[SUPPLIED MATERIAL]
####################

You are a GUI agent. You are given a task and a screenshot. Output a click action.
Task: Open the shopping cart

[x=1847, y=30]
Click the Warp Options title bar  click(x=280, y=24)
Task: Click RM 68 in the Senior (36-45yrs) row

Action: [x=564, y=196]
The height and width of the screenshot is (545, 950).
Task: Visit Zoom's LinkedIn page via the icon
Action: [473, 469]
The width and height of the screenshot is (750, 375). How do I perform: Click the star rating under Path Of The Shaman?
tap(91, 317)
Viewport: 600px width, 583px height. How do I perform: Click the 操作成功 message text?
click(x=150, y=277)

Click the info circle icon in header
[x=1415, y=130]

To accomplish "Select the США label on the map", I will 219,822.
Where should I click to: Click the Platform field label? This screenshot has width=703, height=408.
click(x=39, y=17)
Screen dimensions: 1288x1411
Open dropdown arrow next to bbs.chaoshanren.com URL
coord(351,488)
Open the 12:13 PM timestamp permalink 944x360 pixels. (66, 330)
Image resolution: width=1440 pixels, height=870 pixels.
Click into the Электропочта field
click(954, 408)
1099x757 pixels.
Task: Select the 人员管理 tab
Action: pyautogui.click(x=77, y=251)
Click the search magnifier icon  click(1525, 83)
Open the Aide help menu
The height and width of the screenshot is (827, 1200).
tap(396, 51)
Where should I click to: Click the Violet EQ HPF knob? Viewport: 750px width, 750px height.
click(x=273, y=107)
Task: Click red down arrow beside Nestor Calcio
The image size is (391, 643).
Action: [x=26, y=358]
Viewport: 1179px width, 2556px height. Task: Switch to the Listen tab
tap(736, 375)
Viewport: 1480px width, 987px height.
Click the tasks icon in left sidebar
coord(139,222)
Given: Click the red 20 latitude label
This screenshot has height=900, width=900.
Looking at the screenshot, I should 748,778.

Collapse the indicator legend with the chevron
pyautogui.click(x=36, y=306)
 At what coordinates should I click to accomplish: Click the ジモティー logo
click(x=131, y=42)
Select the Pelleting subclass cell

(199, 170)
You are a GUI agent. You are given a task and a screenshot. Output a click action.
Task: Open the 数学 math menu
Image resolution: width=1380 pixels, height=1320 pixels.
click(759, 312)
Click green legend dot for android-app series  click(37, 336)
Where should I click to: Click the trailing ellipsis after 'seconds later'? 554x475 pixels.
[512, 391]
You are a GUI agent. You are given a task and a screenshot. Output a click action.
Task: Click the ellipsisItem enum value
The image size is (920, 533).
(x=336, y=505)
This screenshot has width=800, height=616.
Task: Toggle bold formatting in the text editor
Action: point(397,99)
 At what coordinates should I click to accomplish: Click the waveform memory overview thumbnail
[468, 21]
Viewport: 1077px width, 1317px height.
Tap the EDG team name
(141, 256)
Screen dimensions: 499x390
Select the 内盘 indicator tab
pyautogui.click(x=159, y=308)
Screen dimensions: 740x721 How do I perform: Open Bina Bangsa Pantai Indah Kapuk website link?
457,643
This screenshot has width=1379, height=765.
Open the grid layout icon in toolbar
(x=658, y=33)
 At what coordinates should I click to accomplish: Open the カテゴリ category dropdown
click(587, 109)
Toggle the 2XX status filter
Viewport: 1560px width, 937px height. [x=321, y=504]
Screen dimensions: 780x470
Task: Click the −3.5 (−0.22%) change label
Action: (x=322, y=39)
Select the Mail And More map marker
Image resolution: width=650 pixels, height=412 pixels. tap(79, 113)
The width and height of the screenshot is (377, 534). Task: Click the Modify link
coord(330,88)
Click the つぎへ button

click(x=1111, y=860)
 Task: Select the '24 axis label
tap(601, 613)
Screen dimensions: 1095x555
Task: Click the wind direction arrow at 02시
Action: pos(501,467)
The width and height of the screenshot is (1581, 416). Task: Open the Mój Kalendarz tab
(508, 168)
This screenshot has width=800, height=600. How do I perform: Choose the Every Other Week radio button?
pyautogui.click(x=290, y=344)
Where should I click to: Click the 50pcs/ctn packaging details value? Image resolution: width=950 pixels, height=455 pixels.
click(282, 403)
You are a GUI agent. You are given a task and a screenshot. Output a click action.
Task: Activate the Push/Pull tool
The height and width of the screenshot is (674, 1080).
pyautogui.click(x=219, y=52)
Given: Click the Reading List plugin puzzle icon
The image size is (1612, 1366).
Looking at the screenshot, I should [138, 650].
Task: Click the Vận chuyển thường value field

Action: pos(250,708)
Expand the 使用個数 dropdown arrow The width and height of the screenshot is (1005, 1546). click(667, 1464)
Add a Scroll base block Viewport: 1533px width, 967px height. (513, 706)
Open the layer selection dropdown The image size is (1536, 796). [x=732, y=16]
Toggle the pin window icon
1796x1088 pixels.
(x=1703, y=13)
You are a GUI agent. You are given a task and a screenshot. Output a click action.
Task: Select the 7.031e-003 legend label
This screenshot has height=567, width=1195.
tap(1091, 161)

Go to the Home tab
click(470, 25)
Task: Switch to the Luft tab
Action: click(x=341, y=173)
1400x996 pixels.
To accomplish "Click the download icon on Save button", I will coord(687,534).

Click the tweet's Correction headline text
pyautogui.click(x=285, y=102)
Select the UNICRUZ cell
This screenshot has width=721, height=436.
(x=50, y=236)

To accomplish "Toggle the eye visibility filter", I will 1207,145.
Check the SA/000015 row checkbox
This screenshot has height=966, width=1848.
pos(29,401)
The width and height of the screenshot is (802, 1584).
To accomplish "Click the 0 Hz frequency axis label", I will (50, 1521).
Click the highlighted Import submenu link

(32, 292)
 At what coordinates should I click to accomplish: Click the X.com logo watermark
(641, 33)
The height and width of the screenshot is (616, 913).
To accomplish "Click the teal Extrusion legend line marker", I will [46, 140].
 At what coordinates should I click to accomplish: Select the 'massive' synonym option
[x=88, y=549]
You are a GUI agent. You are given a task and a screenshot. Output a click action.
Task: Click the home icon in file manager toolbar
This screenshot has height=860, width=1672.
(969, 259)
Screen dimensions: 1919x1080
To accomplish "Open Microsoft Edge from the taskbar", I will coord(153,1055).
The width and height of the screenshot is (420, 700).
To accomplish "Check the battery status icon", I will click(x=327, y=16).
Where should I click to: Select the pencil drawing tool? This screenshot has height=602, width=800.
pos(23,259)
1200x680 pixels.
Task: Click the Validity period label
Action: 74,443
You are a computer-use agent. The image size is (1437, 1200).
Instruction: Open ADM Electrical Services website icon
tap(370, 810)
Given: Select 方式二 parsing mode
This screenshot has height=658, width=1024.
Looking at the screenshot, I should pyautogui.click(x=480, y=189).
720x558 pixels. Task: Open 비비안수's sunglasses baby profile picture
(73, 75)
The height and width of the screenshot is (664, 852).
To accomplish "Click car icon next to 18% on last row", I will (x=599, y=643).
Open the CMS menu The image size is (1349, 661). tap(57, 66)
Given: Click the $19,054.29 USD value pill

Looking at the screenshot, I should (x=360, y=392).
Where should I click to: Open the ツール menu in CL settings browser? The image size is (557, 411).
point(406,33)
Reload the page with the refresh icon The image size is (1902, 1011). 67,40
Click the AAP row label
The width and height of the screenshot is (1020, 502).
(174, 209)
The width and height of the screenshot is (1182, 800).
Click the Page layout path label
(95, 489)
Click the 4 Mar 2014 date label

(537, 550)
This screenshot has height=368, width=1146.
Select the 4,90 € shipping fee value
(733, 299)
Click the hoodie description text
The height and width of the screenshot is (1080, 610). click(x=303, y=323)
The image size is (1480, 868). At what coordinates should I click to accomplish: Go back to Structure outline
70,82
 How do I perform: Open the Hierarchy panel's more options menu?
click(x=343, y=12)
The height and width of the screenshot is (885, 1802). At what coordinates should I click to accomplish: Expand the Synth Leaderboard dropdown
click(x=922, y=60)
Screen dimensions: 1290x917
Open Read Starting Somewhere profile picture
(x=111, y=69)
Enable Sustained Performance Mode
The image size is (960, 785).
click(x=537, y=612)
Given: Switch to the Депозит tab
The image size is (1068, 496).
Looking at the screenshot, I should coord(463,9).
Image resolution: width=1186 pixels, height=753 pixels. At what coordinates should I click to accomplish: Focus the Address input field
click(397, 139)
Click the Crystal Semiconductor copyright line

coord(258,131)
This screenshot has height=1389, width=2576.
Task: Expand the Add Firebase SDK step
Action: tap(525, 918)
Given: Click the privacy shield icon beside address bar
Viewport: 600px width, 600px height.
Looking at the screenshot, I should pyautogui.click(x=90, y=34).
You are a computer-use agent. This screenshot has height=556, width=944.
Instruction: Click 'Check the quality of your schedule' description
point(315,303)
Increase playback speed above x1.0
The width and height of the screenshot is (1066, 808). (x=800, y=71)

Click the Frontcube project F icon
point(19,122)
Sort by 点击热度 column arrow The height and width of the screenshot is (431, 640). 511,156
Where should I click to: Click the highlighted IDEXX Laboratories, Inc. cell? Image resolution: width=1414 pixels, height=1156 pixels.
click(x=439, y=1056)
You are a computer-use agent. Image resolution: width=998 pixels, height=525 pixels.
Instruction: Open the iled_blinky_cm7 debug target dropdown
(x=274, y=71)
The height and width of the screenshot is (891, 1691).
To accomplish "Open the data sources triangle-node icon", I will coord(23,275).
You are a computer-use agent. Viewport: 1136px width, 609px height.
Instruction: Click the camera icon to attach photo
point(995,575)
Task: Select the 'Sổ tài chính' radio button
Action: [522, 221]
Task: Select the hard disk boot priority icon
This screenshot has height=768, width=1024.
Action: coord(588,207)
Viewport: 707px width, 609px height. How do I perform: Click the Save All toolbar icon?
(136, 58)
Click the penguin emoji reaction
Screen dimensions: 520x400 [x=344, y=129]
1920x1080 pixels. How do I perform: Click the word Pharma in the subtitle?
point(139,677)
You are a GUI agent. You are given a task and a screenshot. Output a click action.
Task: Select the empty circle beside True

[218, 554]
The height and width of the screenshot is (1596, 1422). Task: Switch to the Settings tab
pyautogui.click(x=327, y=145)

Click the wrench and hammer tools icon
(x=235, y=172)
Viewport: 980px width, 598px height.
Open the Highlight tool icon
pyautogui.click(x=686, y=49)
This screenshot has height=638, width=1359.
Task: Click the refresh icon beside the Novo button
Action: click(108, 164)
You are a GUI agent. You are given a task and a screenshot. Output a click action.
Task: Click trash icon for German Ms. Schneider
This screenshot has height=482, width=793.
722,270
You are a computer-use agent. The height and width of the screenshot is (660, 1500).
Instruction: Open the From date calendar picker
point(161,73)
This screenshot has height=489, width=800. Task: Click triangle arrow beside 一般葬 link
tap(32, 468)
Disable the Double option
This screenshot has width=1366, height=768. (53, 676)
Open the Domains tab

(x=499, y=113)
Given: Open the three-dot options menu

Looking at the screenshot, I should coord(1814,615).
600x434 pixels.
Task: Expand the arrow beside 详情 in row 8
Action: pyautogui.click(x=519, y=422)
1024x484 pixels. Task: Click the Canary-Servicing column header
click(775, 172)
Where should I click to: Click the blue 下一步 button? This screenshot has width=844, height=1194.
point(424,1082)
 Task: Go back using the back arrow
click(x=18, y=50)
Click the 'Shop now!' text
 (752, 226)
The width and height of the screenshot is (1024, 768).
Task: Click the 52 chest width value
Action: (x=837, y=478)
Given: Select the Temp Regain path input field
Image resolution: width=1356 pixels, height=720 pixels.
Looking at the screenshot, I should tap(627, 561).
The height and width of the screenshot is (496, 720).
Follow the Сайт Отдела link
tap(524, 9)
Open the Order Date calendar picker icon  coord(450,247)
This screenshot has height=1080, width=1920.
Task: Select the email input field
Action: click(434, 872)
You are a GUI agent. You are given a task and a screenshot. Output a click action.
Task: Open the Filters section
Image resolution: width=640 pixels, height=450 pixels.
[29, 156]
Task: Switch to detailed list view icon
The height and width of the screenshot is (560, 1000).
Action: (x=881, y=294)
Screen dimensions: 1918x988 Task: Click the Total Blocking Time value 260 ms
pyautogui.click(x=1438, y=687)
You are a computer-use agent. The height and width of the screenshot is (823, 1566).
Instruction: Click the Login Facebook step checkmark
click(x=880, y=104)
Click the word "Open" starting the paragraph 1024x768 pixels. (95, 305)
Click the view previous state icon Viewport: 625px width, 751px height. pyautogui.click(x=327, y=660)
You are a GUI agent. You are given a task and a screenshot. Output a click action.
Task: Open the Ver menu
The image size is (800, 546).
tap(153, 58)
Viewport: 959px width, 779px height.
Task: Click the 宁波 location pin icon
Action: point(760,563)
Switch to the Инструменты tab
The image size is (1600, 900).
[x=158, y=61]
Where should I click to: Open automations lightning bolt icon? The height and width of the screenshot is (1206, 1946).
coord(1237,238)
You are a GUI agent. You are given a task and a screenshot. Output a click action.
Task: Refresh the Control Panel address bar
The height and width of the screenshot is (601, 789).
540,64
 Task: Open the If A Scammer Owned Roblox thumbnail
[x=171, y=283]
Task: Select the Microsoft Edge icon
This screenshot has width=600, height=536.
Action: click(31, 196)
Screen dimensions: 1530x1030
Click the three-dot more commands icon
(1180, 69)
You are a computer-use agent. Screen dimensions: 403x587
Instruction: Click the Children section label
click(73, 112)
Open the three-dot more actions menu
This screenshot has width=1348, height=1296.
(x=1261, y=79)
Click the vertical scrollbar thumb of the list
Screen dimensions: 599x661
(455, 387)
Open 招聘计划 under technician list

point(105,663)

####################

One inclusive range is required: first line of the data through the line containing "Given: Click the red 20 latitude label". Set it down exactly and output nothing else.

You are a GUI agent. You are given a task and a screenshot. Output a click action.
Task: Open the shopping cart

[x=1847, y=30]
Click the Warp Options title bar  click(x=280, y=24)
Task: Click RM 68 in the Senior (36-45yrs) row

Action: [x=564, y=196]
The height and width of the screenshot is (545, 950).
Task: Visit Zoom's LinkedIn page via the icon
Action: [473, 469]
The width and height of the screenshot is (750, 375). How do I perform: Click the star rating under Path Of The Shaman?
tap(91, 317)
Viewport: 600px width, 583px height. How do I perform: Click the 操作成功 message text?
click(x=150, y=277)

Click the info circle icon in header
[x=1415, y=130]

To accomplish "Select the США label on the map", I will 219,822.
Where should I click to: Click the Platform field label? This screenshot has width=703, height=408.
click(x=39, y=17)
Screen dimensions: 1288x1411
Open dropdown arrow next to bbs.chaoshanren.com URL
coord(351,488)
Open the 12:13 PM timestamp permalink 944x360 pixels. (66, 330)
Image resolution: width=1440 pixels, height=870 pixels.
Click into the Электропочта field
click(954, 408)
1099x757 pixels.
Task: Select the 人员管理 tab
Action: pyautogui.click(x=77, y=251)
Click the search magnifier icon  click(1525, 83)
Open the Aide help menu
The height and width of the screenshot is (827, 1200).
tap(396, 51)
Where should I click to: Click the Violet EQ HPF knob? Viewport: 750px width, 750px height.
click(x=273, y=107)
Task: Click red down arrow beside Nestor Calcio
The image size is (391, 643).
Action: [x=26, y=358]
Viewport: 1179px width, 2556px height. Task: Switch to the Listen tab
tap(736, 375)
Viewport: 1480px width, 987px height.
Click the tasks icon in left sidebar
coord(139,222)
Given: Click the red 20 latitude label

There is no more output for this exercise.